Data to use:

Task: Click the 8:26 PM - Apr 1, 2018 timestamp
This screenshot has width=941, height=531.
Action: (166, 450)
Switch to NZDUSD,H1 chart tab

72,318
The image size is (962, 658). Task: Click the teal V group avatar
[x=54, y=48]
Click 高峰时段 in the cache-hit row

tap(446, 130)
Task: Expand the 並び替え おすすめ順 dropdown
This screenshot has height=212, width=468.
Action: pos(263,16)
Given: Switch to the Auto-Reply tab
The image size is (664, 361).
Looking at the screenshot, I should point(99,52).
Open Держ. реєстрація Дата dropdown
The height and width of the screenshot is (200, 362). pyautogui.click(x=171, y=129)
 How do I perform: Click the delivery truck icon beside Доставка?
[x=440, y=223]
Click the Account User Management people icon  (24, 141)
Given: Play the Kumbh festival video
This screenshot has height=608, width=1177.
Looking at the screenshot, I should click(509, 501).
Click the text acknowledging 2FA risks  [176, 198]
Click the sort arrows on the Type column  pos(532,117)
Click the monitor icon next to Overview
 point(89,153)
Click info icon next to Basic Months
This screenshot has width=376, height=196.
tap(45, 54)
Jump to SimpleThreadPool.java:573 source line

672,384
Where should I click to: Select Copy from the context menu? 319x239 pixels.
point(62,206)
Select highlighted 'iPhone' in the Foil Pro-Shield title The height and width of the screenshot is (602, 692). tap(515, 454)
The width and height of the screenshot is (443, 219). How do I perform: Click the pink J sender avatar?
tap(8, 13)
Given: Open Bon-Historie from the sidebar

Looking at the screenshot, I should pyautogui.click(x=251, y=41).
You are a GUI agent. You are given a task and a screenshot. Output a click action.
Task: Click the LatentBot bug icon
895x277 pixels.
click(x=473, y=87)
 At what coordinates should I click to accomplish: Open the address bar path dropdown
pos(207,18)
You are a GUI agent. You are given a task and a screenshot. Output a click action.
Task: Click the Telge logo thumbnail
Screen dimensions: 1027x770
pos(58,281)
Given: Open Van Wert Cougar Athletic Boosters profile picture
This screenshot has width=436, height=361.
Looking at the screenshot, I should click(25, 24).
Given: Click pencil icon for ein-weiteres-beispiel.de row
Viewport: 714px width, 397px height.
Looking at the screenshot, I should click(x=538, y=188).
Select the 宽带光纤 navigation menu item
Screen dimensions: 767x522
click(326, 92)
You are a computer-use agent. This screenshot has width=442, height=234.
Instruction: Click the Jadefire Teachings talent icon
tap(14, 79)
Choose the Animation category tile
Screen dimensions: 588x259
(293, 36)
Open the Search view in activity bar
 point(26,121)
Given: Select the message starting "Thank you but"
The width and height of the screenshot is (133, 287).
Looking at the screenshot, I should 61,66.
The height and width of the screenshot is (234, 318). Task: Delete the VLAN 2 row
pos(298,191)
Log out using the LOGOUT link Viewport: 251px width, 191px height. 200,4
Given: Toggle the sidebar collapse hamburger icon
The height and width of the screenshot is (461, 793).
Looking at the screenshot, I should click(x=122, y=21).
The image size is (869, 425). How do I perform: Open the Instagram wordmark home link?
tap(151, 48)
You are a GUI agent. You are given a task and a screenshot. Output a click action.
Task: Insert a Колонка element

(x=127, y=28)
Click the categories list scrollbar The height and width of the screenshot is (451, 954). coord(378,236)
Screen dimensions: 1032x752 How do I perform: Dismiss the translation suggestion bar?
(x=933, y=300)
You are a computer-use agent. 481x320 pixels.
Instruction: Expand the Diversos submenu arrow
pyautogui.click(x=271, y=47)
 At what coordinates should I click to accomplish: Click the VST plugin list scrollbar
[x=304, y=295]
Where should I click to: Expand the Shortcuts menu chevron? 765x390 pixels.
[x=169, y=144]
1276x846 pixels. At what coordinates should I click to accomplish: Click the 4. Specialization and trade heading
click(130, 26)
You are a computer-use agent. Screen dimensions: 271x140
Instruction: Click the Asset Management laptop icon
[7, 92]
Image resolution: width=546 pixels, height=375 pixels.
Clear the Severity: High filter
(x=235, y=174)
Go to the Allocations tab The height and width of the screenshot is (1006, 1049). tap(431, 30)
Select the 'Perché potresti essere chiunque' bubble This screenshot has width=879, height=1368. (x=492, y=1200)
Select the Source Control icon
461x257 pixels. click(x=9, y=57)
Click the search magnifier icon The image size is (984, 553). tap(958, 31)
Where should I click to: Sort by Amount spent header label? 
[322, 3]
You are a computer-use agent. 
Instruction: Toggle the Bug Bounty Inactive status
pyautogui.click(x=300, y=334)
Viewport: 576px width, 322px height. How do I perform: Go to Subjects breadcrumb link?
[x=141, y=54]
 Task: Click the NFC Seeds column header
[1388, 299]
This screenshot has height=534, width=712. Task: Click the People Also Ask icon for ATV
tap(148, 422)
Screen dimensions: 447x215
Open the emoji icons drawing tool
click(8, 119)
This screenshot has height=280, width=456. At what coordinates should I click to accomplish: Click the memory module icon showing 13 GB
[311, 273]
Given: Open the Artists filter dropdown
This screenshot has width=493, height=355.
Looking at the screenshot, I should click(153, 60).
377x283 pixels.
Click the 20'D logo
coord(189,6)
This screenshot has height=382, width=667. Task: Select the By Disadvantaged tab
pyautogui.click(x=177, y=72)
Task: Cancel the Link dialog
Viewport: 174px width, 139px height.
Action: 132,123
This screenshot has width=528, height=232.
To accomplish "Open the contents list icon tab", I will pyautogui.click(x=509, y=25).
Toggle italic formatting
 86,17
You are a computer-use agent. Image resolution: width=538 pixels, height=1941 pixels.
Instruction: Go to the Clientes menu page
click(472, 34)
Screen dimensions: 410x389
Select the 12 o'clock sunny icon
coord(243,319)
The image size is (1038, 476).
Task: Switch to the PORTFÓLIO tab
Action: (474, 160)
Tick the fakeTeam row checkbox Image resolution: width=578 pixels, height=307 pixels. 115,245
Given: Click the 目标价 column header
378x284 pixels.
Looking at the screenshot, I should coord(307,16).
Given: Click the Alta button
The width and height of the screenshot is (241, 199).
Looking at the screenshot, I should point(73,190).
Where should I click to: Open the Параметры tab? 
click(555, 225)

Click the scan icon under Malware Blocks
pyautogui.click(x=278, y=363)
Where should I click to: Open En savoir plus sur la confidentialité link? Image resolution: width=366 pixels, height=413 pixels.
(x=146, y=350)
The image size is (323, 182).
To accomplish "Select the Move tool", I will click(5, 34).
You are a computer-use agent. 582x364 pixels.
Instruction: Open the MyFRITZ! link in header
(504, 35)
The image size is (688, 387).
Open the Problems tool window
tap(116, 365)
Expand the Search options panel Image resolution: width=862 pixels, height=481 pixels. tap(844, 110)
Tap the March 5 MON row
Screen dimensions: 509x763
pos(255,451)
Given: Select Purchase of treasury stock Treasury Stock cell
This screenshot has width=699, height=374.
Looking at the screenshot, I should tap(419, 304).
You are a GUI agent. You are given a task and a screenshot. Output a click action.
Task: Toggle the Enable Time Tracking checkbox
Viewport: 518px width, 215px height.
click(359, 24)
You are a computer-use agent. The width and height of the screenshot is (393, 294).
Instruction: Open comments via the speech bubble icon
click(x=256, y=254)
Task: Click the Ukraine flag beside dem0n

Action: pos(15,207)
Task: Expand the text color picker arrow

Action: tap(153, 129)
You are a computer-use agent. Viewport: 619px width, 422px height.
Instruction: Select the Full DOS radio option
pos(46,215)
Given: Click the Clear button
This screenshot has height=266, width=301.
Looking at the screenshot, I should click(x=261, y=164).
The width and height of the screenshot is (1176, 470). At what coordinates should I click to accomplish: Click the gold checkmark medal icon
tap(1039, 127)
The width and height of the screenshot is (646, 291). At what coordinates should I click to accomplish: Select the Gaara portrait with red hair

What to do: Copy all of the data exactly.

Written answer:
Task: Click the 8:26 PM - Apr 1, 2018 timestamp
This screenshot has width=941, height=531.
Action: (166, 450)
Switch to NZDUSD,H1 chart tab

72,318
The image size is (962, 658). Task: Click the teal V group avatar
[x=54, y=48]
Click 高峰时段 in the cache-hit row

tap(446, 130)
Task: Expand the 並び替え おすすめ順 dropdown
This screenshot has height=212, width=468.
Action: pos(263,16)
Given: Switch to the Auto-Reply tab
The image size is (664, 361).
Looking at the screenshot, I should point(99,52).
Open Держ. реєстрація Дата dropdown
The height and width of the screenshot is (200, 362). pyautogui.click(x=171, y=129)
 How do I perform: Click the delivery truck icon beside Доставка?
[x=440, y=223]
Click the Account User Management people icon  (24, 141)
Given: Play the Kumbh festival video
This screenshot has height=608, width=1177.
Looking at the screenshot, I should click(509, 501).
Click the text acknowledging 2FA risks  [176, 198]
Click the sort arrows on the Type column  pos(532,117)
Click the monitor icon next to Overview
 point(89,153)
Click info icon next to Basic Months
This screenshot has width=376, height=196.
tap(45, 54)
Jump to SimpleThreadPool.java:573 source line

672,384
Where should I click to: Select Copy from the context menu? 319x239 pixels.
point(62,206)
Select highlighted 'iPhone' in the Foil Pro-Shield title The height and width of the screenshot is (602, 692). tap(515, 454)
The width and height of the screenshot is (443, 219). How do I perform: Click the pink J sender avatar?
tap(8, 13)
Given: Open Bon-Historie from the sidebar

Looking at the screenshot, I should pyautogui.click(x=251, y=41).
You are a GUI agent. You are given a task and a screenshot. Output a click action.
Task: Click the LatentBot bug icon
895x277 pixels.
click(x=473, y=87)
 At what coordinates should I click to accomplish: Open the address bar path dropdown
pos(207,18)
You are a GUI agent. You are given a task and a screenshot. Output a click action.
Task: Click the Telge logo thumbnail
Screen dimensions: 1027x770
pos(58,281)
Given: Open Van Wert Cougar Athletic Boosters profile picture
This screenshot has width=436, height=361.
Looking at the screenshot, I should click(25, 24).
Given: Click pencil icon for ein-weiteres-beispiel.de row
Viewport: 714px width, 397px height.
Looking at the screenshot, I should click(x=538, y=188).
Select the 宽带光纤 navigation menu item
Screen dimensions: 767x522
click(326, 92)
You are a computer-use agent. This screenshot has width=442, height=234.
Instruction: Click the Jadefire Teachings talent icon
tap(14, 79)
Choose the Animation category tile
Screen dimensions: 588x259
(293, 36)
Open the Search view in activity bar
 point(26,121)
Given: Select the message starting "Thank you but"
The width and height of the screenshot is (133, 287).
Looking at the screenshot, I should 61,66.
The height and width of the screenshot is (234, 318). Task: Delete the VLAN 2 row
pos(298,191)
Log out using the LOGOUT link Viewport: 251px width, 191px height. 200,4
Given: Toggle the sidebar collapse hamburger icon
The height and width of the screenshot is (461, 793).
Looking at the screenshot, I should click(x=122, y=21).
The image size is (869, 425). How do I perform: Open the Instagram wordmark home link?
tap(151, 48)
You are a GUI agent. You are given a task and a screenshot. Output a click action.
Task: Insert a Колонка element

(x=127, y=28)
Click the categories list scrollbar The height and width of the screenshot is (451, 954). coord(378,236)
Screen dimensions: 1032x752 How do I perform: Dismiss the translation suggestion bar?
(x=933, y=300)
You are a computer-use agent. 481x320 pixels.
Instruction: Expand the Diversos submenu arrow
pyautogui.click(x=271, y=47)
 At what coordinates should I click to accomplish: Click the VST plugin list scrollbar
[x=304, y=295]
Where should I click to: Expand the Shortcuts menu chevron? 765x390 pixels.
[x=169, y=144]
1276x846 pixels. At what coordinates should I click to accomplish: Click the 4. Specialization and trade heading
click(130, 26)
You are a computer-use agent. Screen dimensions: 271x140
Instruction: Click the Asset Management laptop icon
[7, 92]
Image resolution: width=546 pixels, height=375 pixels.
Clear the Severity: High filter
(x=235, y=174)
Go to the Allocations tab The height and width of the screenshot is (1006, 1049). tap(431, 30)
Select the 'Perché potresti essere chiunque' bubble This screenshot has width=879, height=1368. (x=492, y=1200)
Select the Source Control icon
461x257 pixels. click(x=9, y=57)
Click the search magnifier icon The image size is (984, 553). tap(958, 31)
Where should I click to: Sort by Amount spent header label? 
[322, 3]
You are a computer-use agent. 
Instruction: Toggle the Bug Bounty Inactive status
pyautogui.click(x=300, y=334)
Viewport: 576px width, 322px height. How do I perform: Go to Subjects breadcrumb link?
[x=141, y=54]
 Task: Click the NFC Seeds column header
[1388, 299]
This screenshot has height=534, width=712. Task: Click the People Also Ask icon for ATV
tap(148, 422)
Screen dimensions: 447x215
Open the emoji icons drawing tool
click(8, 119)
This screenshot has height=280, width=456. At what coordinates should I click to accomplish: Click the memory module icon showing 13 GB
[311, 273]
Given: Open the Artists filter dropdown
This screenshot has width=493, height=355.
Looking at the screenshot, I should click(153, 60).
377x283 pixels.
Click the 20'D logo
coord(189,6)
This screenshot has height=382, width=667. Task: Select the By Disadvantaged tab
pyautogui.click(x=177, y=72)
Task: Cancel the Link dialog
Viewport: 174px width, 139px height.
Action: 132,123
This screenshot has width=528, height=232.
To accomplish "Open the contents list icon tab", I will pyautogui.click(x=509, y=25).
Toggle italic formatting
 86,17
You are a computer-use agent. Image resolution: width=538 pixels, height=1941 pixels.
Instruction: Go to the Clientes menu page
click(472, 34)
Screen dimensions: 410x389
Select the 12 o'clock sunny icon
coord(243,319)
The image size is (1038, 476).
Task: Switch to the PORTFÓLIO tab
Action: (474, 160)
Tick the fakeTeam row checkbox Image resolution: width=578 pixels, height=307 pixels. 115,245
Given: Click the 目标价 column header
378x284 pixels.
Looking at the screenshot, I should coord(307,16).
Given: Click the Alta button
The width and height of the screenshot is (241, 199).
Looking at the screenshot, I should point(73,190).
Where should I click to: Open the Параметры tab? 
click(555, 225)

Click the scan icon under Malware Blocks
pyautogui.click(x=278, y=363)
Where should I click to: Open En savoir plus sur la confidentialité link? Image resolution: width=366 pixels, height=413 pixels.
(x=146, y=350)
The image size is (323, 182).
To accomplish "Select the Move tool", I will click(5, 34).
You are a computer-use agent. 582x364 pixels.
Instruction: Open the MyFRITZ! link in header
(504, 35)
The image size is (688, 387).
Open the Problems tool window
tap(116, 365)
Expand the Search options panel Image resolution: width=862 pixels, height=481 pixels. tap(844, 110)
Tap the March 5 MON row
Screen dimensions: 509x763
pos(255,451)
Given: Select Purchase of treasury stock Treasury Stock cell
This screenshot has width=699, height=374.
Looking at the screenshot, I should tap(419, 304).
You are a GUI agent. You are given a task and a screenshot. Output a click action.
Task: Toggle the Enable Time Tracking checkbox
Viewport: 518px width, 215px height.
click(359, 24)
You are a computer-use agent. The width and height of the screenshot is (393, 294).
Instruction: Open comments via the speech bubble icon
click(x=256, y=254)
Task: Click the Ukraine flag beside dem0n

Action: pos(15,207)
Task: Expand the text color picker arrow

Action: tap(153, 129)
You are a computer-use agent. Viewport: 619px width, 422px height.
Instruction: Select the Full DOS radio option
pos(46,215)
Given: Click the Clear button
This screenshot has height=266, width=301.
Looking at the screenshot, I should click(x=261, y=164).
The width and height of the screenshot is (1176, 470). At what coordinates should I click to accomplish: Click the gold checkmark medal icon
tap(1039, 127)
The width and height of the screenshot is (646, 291). At what coordinates should I click to accomplish: Select the Gaara portrait with red hair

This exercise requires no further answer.